Newcastle Photographer and Content Creator, Mandy Charlton, Always on a quest for adventure, often seen on buses, trains and planes. On a quest to be happier and healthier. Lives in Newcastle with her 3 cats, Iris, Maggie and Arthur. Loves good vibes, musicals and cakes. Full time professional wedding photographer in the north east of england alongside content creator on Tiktok, Instagram and Facebook

Wednesday, October 10, 2018

I am everything and I am nothing - A Post for World Mental Health Day 2018

Mandy Charlton, a post for world mental health day 2018, depression, anxiety, bipolar, photographer, writer, blogger



Today is World Mental Health Day, a day when we raise awareness and understanding of mental health and I personally believe we've made more progress in the last 10 years than ever before.  The first news article I was featured in talking about bipolar caused me to lose business but now more than ever most people I know, clients, family, friends, pretty much all of them are aware of the personal battles I continue to fight, they also know it doesn't make me a worse person in business or in my personal life.  Because I have the ability to talk about my own issues in a public forum it also helps to create an understanding that I am who I say I am and if I'm not doing so well I will let people know, that's actually part of my own self care.
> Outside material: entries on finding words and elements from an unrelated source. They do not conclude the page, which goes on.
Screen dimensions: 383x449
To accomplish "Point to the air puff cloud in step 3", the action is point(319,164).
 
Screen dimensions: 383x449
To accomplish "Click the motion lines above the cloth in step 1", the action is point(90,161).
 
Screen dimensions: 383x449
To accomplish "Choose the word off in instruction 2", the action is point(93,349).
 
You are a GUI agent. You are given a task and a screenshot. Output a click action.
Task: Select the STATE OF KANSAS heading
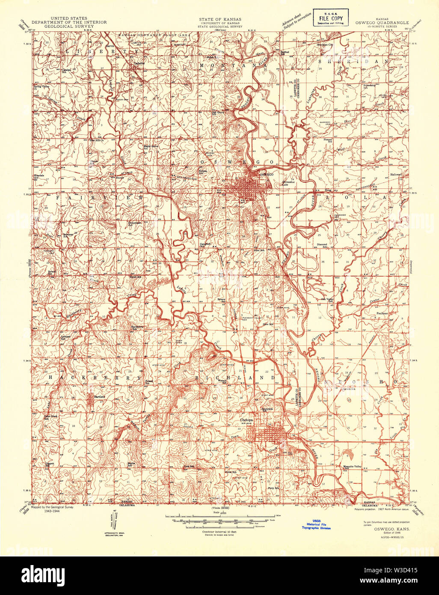220,19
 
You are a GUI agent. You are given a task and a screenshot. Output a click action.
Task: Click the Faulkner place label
382,313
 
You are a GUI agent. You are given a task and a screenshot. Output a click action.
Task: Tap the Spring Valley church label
42,87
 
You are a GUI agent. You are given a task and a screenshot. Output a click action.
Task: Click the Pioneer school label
328,140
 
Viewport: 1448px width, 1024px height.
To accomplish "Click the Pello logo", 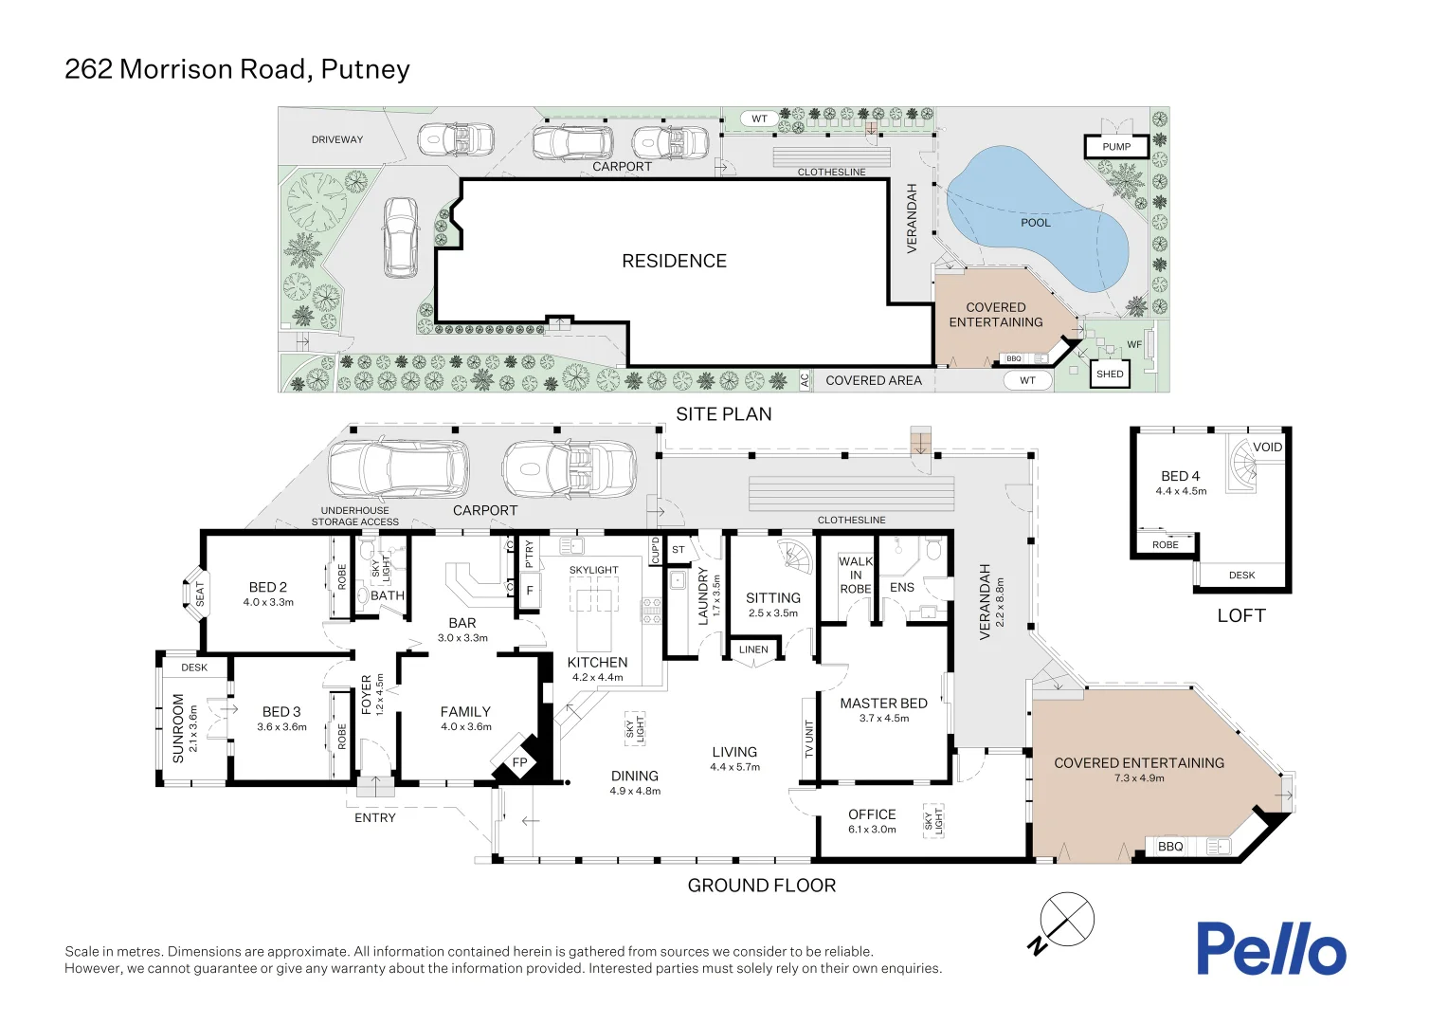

Bipolar, severe anxiety, agoraphobic thoughts, social anxiety, autistic traits, that's how you could describe me and I'd own every single thing because I'm also brilliant, slightly eccentric, a business woman, a mum, a friend, an entrepreneur, I own 2 companies and one beagle, I laugh, I cry, I love, I feel, I am everything and I am nothing all at the same time.

On days when I'm on top form, I am great at making money, I am fantastic at coming up with new ideas, I can speak in public passionately without any fear, heck I can even do a spot on the radio.

On the bad days, I worry about everything, I overthink everything, I'm scared of the world, I'm terrified of people and I'm paranoid that every single person out there hates me, I dread opening emails, I can't pick up the phone and I want to hide from the world forever without ever having to think about the simplest things like cooking or getting dressed or even getting out of bed.

I favour the good days over the bad although I have no choice which is going to hit me, sometimes it's situations I can't handle, sometimes it's work stress but sometimes it's none of that, sometimes I just feel so very very lost and completely lonely and the worst thing, those are the times when I have trouble reaching out and asking for help, the crazy upside down life of mental illness is that the more poorly you become, the more you feel trapped, that's when it's hardest.

I'm lucky, on the neurosis to psychosis scale I've never tripped into anything near psychosis since 2003 and I hope I never do again because that's when it's a quagmire, that's when you feel you are trapped at the bottom of a well with no way of escape.

I write about this stuff because there are others out there who can't, there are people who still don't feel they have the strength to talk about this stuff or they feel if they do it will affect their jobs or the lives they lead and in some cases we do have a way to go in the workplace understanding the effects of mental illness.

Today, I'm okay, I'm fighting a battle at the moment but it's not affecting my work at all and when I'm not at work I get to sleep lots, I don't go out very often but on the self care scale, I'm so much better than I could be.  I'm still funny and make people laugh, I can still have deep and meaningful conversations with friends and family and spending less time going out I have reacquainted myself with my love of cooking and baking, I try to turn each negative into a positive and one day I'll win again, I know I will and if you're in a similar place, if you understand what I'm saying and you feel it too, one day you will be fine too, with help and love and treatment and understanding.  Just don't sit there in silence, reach out to a friend, a mental health professional or there's always a listening ear here with me.

And when you can, continue to burn light the brilliant, bright burning star that you are.